"""
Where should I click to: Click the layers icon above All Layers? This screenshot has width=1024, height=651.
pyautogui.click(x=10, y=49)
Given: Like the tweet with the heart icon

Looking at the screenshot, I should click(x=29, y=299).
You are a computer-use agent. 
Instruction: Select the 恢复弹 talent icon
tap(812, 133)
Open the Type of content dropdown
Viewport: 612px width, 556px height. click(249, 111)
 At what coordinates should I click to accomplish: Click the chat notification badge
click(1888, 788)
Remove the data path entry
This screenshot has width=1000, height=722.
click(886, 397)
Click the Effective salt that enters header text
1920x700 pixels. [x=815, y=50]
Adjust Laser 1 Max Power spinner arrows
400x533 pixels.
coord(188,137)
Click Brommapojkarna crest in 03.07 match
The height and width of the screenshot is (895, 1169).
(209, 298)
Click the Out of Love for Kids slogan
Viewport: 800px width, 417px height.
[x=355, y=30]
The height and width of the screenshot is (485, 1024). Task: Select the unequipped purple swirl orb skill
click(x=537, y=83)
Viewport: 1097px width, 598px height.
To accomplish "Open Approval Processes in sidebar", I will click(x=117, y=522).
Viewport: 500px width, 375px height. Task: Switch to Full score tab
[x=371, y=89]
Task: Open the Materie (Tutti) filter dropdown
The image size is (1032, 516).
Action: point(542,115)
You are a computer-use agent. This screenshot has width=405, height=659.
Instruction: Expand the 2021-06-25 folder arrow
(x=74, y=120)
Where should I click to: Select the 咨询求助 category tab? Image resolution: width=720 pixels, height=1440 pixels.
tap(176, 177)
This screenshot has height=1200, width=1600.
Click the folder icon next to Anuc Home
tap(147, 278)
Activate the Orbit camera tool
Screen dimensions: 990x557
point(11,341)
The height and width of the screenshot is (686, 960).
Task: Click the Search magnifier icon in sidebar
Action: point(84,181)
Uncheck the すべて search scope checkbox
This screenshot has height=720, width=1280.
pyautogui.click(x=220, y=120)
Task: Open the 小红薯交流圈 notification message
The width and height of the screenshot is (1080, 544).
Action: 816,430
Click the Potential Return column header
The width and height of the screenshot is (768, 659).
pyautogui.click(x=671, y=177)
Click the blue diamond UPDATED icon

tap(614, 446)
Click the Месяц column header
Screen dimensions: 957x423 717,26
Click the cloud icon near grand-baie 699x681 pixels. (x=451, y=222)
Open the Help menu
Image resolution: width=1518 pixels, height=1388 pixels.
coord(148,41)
"""
◆ Exercise goal:
Reproduce each line of the material in which the string "agent" occurs.

◆ Your response:
You are a computer-use agent. 
You are a computer-use agent. This screenshot has width=405, height=659.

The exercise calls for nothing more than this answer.